▶ DOCUMENT TEXT
Eight inscriptions have been found on the rocks near to the Narasimha temple situated within the fort premises. These inscriptions are seriously damaged, but appear to be from the reign of the Western Chalukya king Vikramaditya VI (r. c. 1076-1126 CE). The earliest of the existing fortifications and other structures can be dated to the late Chalukya period.

The fort later came under the control of the Vijayanagara Empire. During the reign of Venkata II (r. c. 1584-1614), the Vijayanagara lost the fort to the Qutb Shahi dynasty. The Mughals appear to have controlled the fort after their conquest of the Qutb Shahi capital Golconda. Around 1746 CE, the Maratha general Raja Murarirao Ghorpade captured the fort, and made it his permanent residence eight years later. He repaired the fort, and commissioned the stucco ornamentation of the small gateways.

In 1775 CE, the Mysore ruler Hyder Ali attacked and besieged the fort. After two months, Murari Rao was forced to surrender, as he ran out of water supplies. The fort later came under the control of the East India Company. Its administrator Thomas Munro was buried at the cemetery located at the foothill.

== Architecture ==
The fort is located on a group of hills that rise up to 680 m above the sea level. The hills are connected by lower spurs. The citadel of the fort is located on the westernmost hill. It has only one entrance known as "Mar Gooty." The summit of the citadel has two buildings, apparently a granary and a gunpowder magazine. The ruined Narasimha temple is located near the summit. On a 300 m high cliff, there is a small pavilion called "Murari Rao's seat", which provides a panoramic view of the town below. It is said that the Maratha general Murarirao Ghorpade used to play chess and swing here.

The lower fortifications comprise a series of ramparts, which are connected by gateways and flanked by bastions. Numerous reservoirs excavated on the rock clefts were used to trap the seasonal rainwater. 108 wells were also dug within the fort walls.

There are several ruined buildings within the fort, including granaries, storerooms, and magazines. Some of these were used as prisons by the East India Company administrator Thomas Munro.

== Tourism Development (2024–2025) ==

In an effort to promote heritage tourism in Andhra Pradesh, a task force has been formed by the government to develop tourism circuits, including the historic Gooty Fort.

▶ ASSIGNMENT
Answer these questions from the Gooty Fort text:
(a) From which Western Chalukya king's reign do the inscriptions near the Narasimha temple appear to date?
(b) Why was Murari Rao forced to surrender to Hyder Ali?
(c) How many wells were dug within the fort walls?
The entries that come after this text are separate material with no connection to it.

▶ AVAILABLE DATA
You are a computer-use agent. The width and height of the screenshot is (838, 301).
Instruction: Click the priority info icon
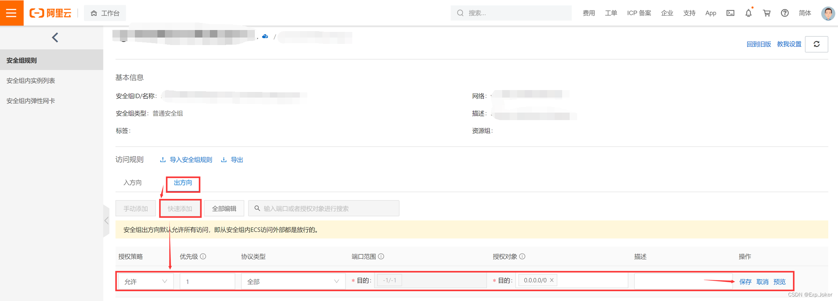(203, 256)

...

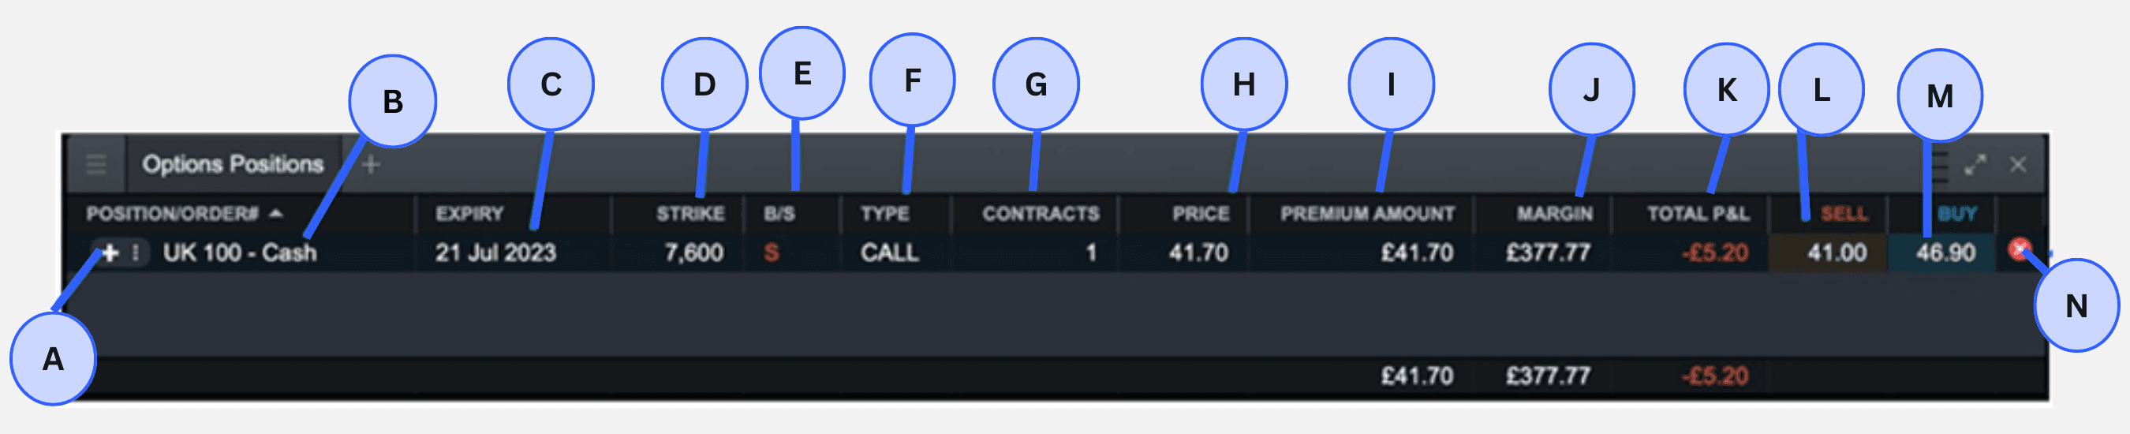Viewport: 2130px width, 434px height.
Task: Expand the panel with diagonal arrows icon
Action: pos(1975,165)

▶ ANSWER SECTION
(a) Vikramaditya VI
(b) He ran out of water supplies.
(c) 108